Consider using a separate daemon process.

sholsapp commented 8 years ago

As you know, gallocy is trying to provide a "transparent" or "implicit" interface to the application. This necessarily means that we transpose replacement memory and thread interface allocators it the process. This is extremely difficult to do correctly, and in some cases we've found it impossible (e.g., in libc's case). The root problem is that we need to use the system allocator/threads at the same time we're replacing them! This turns into a never ending war against the standard library, where gallocy is constantly trying to hide its existence from the actual running process, but periodically corrupting heaps in doing so.

One way I think we can get around this is by moving as much code as possible out of the runtime API and into a separate process. This separate process is a standard C++ application: it can use libraries, use the system allocator, etc., and is truly local state specific to that node. After all, it's a heavy process. This daemon would be responsible for maintaining the distributed vmm, consensus, networking, etc., and would participate in no function interposition black magic.
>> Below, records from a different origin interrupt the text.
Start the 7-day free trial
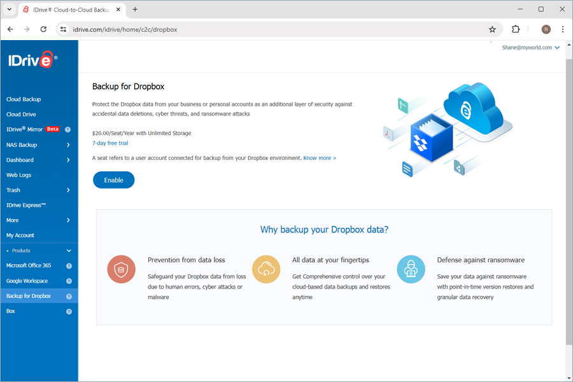573x382 pixels. click(x=110, y=143)
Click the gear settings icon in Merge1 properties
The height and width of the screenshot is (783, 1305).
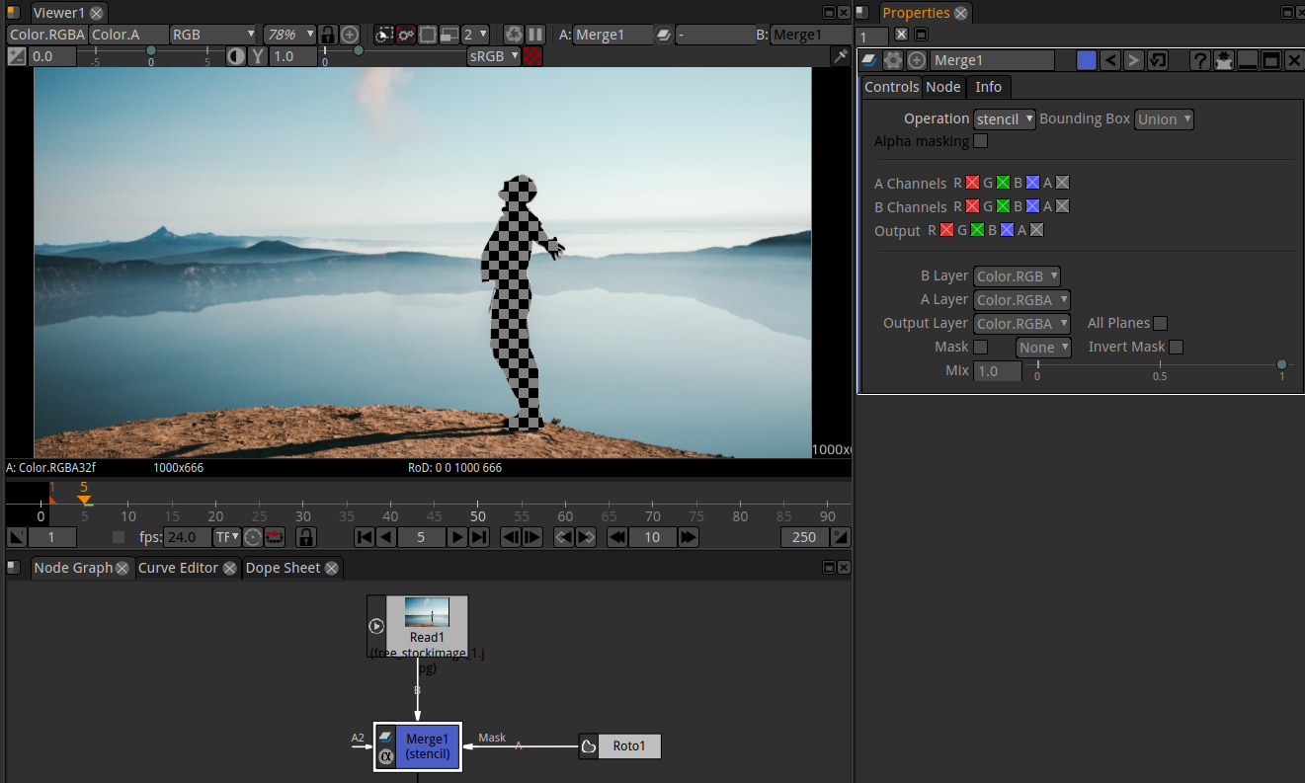coord(894,60)
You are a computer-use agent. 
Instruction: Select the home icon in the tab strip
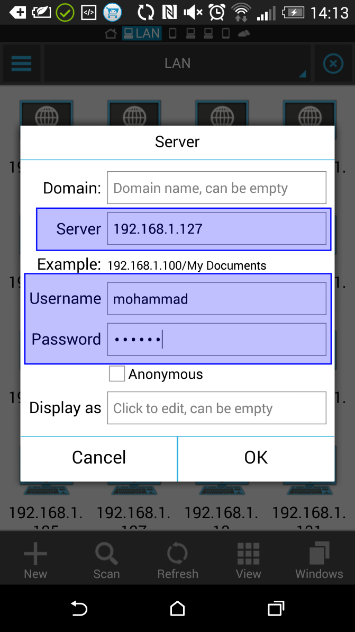pos(111,34)
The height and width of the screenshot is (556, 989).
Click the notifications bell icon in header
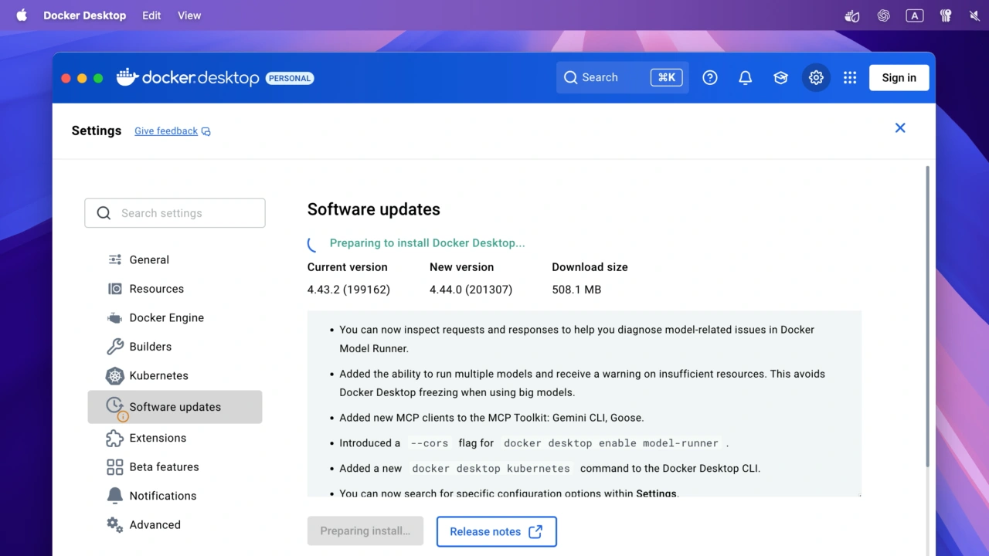(745, 77)
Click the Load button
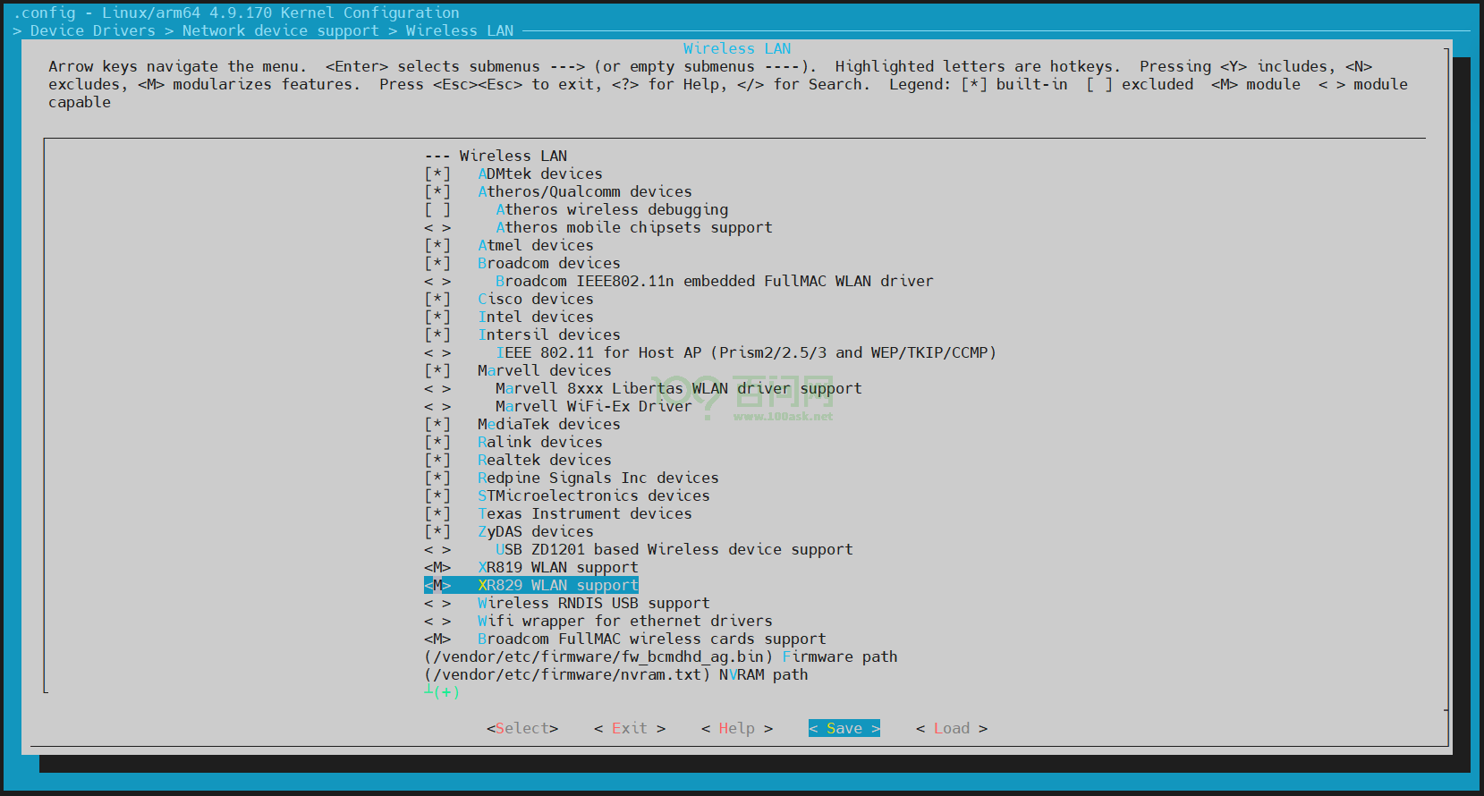Screen dimensions: 1484x796 point(951,728)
It would also expose an explicit interface as a library: think gallocy_malloc, gallocy_free, gallocy_pthread_create, gallocy_pthread_join, etc. We would have some serious freedom and rule out entire classes of potential errors.

At this point the runtime API is just a library that does very little more than signal handling and function interposition. It still conducts black magic, but it does so without the worry that it is going to screw up its internal state (the primary reason why we're maintaining two allocators, custom types, custom threading symbols, and more). It would use the explicit interface by implementing a custom IPC protocol that we would need to develop.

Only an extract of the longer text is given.